We are living in an era where technology is growing at a rampant pace and innovation is the order of the day. Startups are mushrooming all over the world to cater to the needs and requirements of people. As the start-up community knows, the only way out of chaos and uncertainty is to innovate. Within this community there is always a way to make things better, and the worse a situation gets, the harder they work to find a creative solution.
Start-up culture comes with an attendant set of values, where doing something that matters is important, and where making a positive contribution can be more fulfilling than money or status. It is a culture wherein the organization evolves by working as a team – sharing ideas, being open and listening to criticism. The power of these new firms is obvious – they disrupt industries that have stood for over numerous years in just a few by offering many people around the world novel ideas and a better way.
With the increase in the number of startups, the significance of incubators has become paramount. A startup incubator is a collaborative program designed to help new startups succeed. Incubators help entrepreneurs solve some of the problems commonly associated with running a startup by providing workspace, seed funding, mentoring, and training. Incubators provide a setup wherein multiple startups are given space to operate and are mentored to scale up their business to a certain level. The primary purpose of a startup incubator is to help entrepreneurs grow their business.
While many people associate business incubators with the technology boom, this is not a new concept. The first startup incubator – the Batavia Industrial Center was formed in 1959. The Batavia Industrial Center was founded in response to Batavia, New York’s high unemployment rate and as a way to repurpose a vacant industrial building.
Startup incubators are usually non-profit organizations, which are usually run by both public and private entities. Business incubation is a means of meeting a variety of economic policy needs, which include job creation, fostering a community’s entrepreneurial climate, technology commercialization, diversifying local economies, building or accelerating growth of local industry clusters, business creation and retention, encouraging women or minority entrepreneurship, identifying potential spin-in or spin-out business opportunities, or community revitalization. Incubators are often associated with universities, and some business schools allow their students and alumni to take part in these programs. There are several other incubators, however, that are formed by governments, social groups, startup organizations or successful entrepreneurs.
Unlike many business assistance programs, business incubators do not serve all companies. Entrepreneurs who wish to enter a business incubation program must apply for admission. Acceptance criteria vary from program to program, but in general only those with feasible business ideas and a workable business plan are admitted.
The amount of time a company spends in an incubation program can vary widely depending on a number of factors, including the type of business and the level of business expertise of the entrepreneur. Life science and other firms with long research and development cycles require more time in an incubation program than manufacturing or service companies that can immediately produce and bring a product or service to market. On an average, incubator clients spend thirty three months in a program. Many incubation programs set graduation requirements by development benchmarks, such as company revenues or staffing levels, rather than time.

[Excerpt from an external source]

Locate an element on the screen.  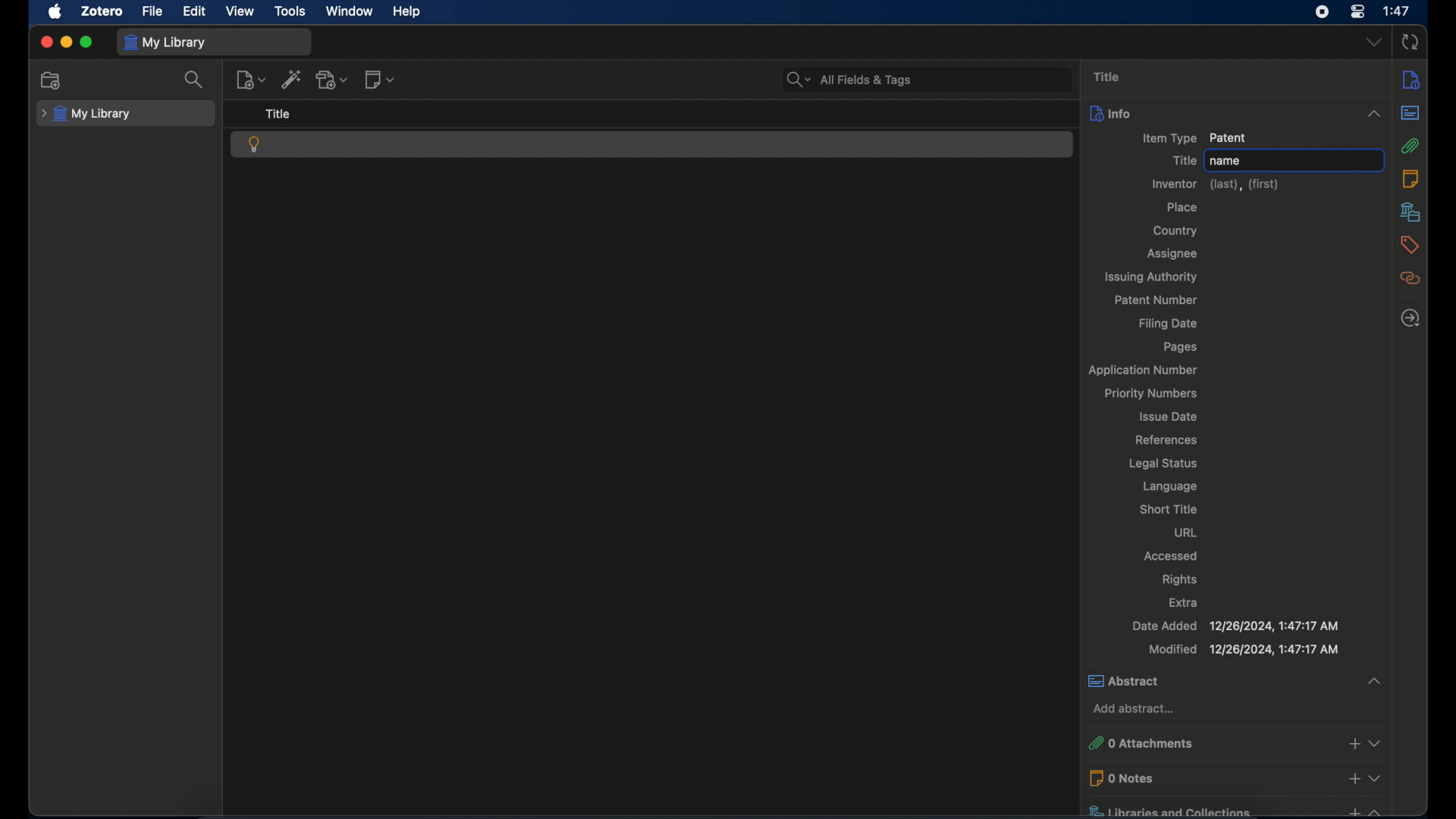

Although most incubators offer their clients office space and shared administrative services, the heart of a true business incubation program is the services it provides to startup companies. The most common services provided by business incubators entail the following:-
- Help with business fundamentals
- Provide financial management assistance
- Facilitate access to bank loans, loan funds and guarantee programs
- Furnish networking opportunities and marketing assistance for the startup
- Equip with comprehensive business training programs
- Help in establishing connections with strategic partners, angel investors and venture capitalists
- Advisory boards and mentors and management team identification
- Intellectual property management and legal counsel
- Help with regulatory compliance and business etiquette
- Render commercialization assistance
Some of the top startup incubators in India are AngelPrime, Indiavest, Srijavan Capital, Veddis Ventures, UnLtd India, and Villgro. There is a dearth of incubators in India and to fill this gap, the government is trying to engage private organizations for providing mentorship facilities to entrepreneurs. There is a need to provide sector-specific services to startups. Catering to these needs in a streamlined manner is a major challenge which incubators face. Incubators thus play a pivotal role in fostering a self-sustained economy.